Key benefits of neoadjuvant therapy include increasing the likelihood of margin-negative resection, downsizing tumors, and treating micrometastases at an earlier stage 1. Acceptable regimens for neoadjuvant therapy include FOLFIRINOX, gemcitabine/albumin-bound paclitaxel, and gemcitabine/cisplatin, particularly for patients with BRCA1/2 or other DNA repair mutations.
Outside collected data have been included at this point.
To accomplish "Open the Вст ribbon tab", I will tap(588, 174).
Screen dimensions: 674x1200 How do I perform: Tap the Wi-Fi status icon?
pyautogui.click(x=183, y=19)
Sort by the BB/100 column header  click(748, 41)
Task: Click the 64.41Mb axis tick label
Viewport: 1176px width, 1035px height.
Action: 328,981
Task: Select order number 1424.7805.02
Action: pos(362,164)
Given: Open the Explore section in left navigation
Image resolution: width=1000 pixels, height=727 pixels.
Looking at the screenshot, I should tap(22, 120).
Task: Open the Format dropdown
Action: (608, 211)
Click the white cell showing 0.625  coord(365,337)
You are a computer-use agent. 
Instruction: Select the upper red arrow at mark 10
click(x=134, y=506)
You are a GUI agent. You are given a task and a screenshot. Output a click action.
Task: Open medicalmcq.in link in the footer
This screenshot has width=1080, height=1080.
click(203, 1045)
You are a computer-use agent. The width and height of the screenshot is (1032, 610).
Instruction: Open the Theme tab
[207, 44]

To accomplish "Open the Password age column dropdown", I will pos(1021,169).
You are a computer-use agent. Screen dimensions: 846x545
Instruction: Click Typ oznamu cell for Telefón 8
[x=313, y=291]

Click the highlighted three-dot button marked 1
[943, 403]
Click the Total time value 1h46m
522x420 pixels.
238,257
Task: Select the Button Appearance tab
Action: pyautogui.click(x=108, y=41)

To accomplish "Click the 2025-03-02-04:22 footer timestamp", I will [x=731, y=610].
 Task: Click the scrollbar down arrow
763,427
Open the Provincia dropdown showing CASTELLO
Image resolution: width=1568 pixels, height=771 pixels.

The ESPAC-4 trial, a multicenter, international, open-label randomized controlled phase III trial, demonstrated the efficacy of adjuvant combination chemotherapy with gemcitabine and capecitabine in improving median survival to 28.0 months, compared to 25.5 months with gemcitabine alone 2.
Neoadjuvant Therapy Regimens
- FOLFIRINOX: 5-fluorouracil, leucovorin, irinotecan, and oxaliplatin
- Gemcitabine/albumin-bound paclitaxel
- Gemcitabine/cisplatin (for patients with BRCA1/2 or other DNA repair mutations)
Adjuvant Therapy
- The doublet regimen of gemcitabine and capecitabine is preferred in the absence of concerns for toxicity or tolerance
- Monotherapy with gemcitabine or fluorouracil plus folinic acid can be offered as an alternative
- Adjuvant treatment should be initiated within 8 weeks of surgical resection, assuming complete recovery 2
Future Directions
- Early detection strategies using liquid biopsies and advanced imaging techniques are being developed to identify PDAC at earlier, more treatable stages
- Molecular profiling has enabled more personalized treatment approaches, with targeted therapies now available for specific genetic alterations
- Immunotherapy has shown promise in microsatellite instability-high tumors, with pembrolizumab now approved for this subset.
From the Research
Recent Advances in Pancreatic Ductal Adenocarcinoma (PDAC)
- The implementation of contemporary chemotherapy regimens, such as FOLFIRINOX and gemcitabine with nab-paclitaxel, has improved overall survival in patients with metastatic PDAC 3.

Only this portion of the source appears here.